Surfactant flooding is a prolific enhanced oil recovery technique. It alters the rock fluid interfacial interactions between reservoir fluids and rocks. However, a pair of impeding factors often limit the economic viability of the process and need to be optimized. The first is the surfactant loss on the adsorbent surface due to adsorption making it a potential environmental problem. The second is the Critical Micelle Concentration (CMC) which governs the amount of surfactant pumped. This study aimed to minimize the surfactant loss and the CMC, thereby optimizing the flooding efficiency and reducing the environmental concerns for nanoparticle applications. To achieve this, Silicon Carbide nanoparticles (SCN) were employed as additives to the surfactant solution. It was observed that the use of SCN reduces the surfactant adsorption by as much as 44 % and the critical micelle concentration by 14 %. The studies also observed that the concentration of SCN required to get these results is dramatically (more than 25 times) lower than previously reported literature on other nanoparticles.
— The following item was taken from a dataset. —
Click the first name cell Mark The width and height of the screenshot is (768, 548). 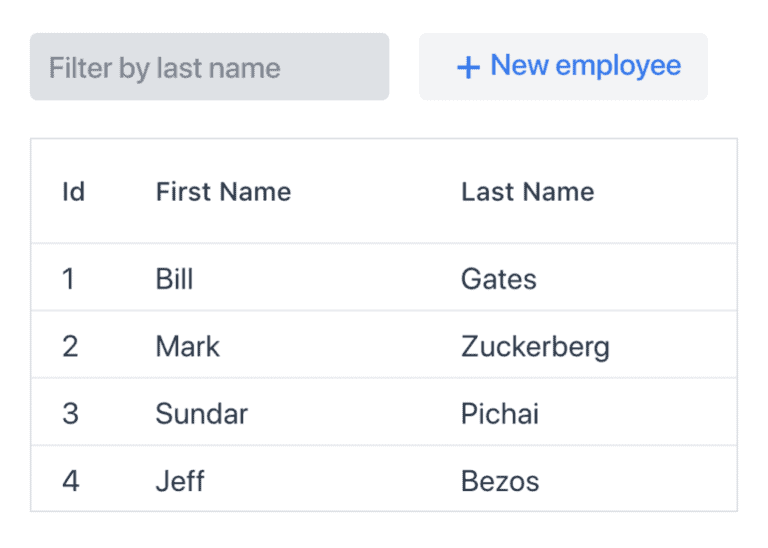coord(187,346)
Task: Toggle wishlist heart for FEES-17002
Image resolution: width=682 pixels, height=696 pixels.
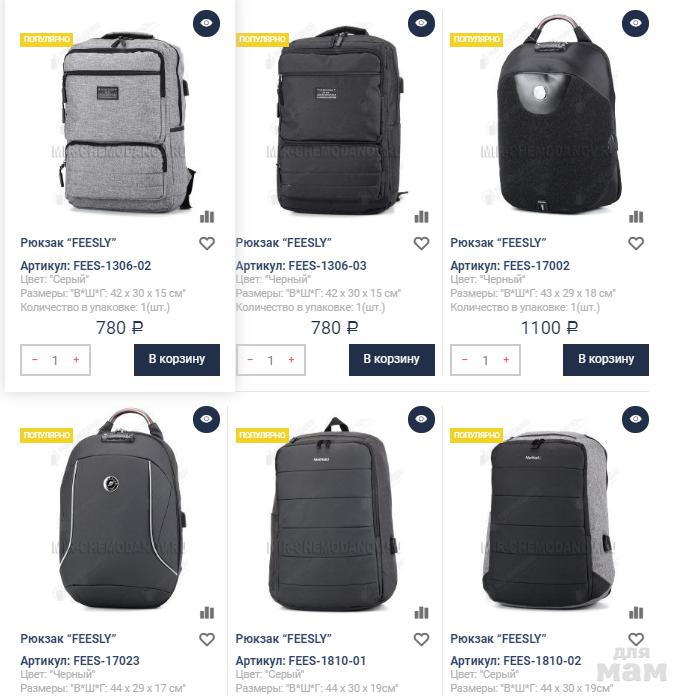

To adsorption isotherm studies provide an insight into the type of adsorption taking place. The adsorption isotherm follows the Langmuir model.

Automated summary

Surfactant flooding is an effective method for enhanced oil recovery, but the loss of surfactant due to adsorption and the critical micelle concentration pose challenges. This study demonstrates that the use of Silicon Carbide nanoparticles as additives can reduce surfactant adsorption by 44% and the critical micelle concentration by 14%. The concentration of nanoparticles required is significantly lower than previous literature on other nanoparticles.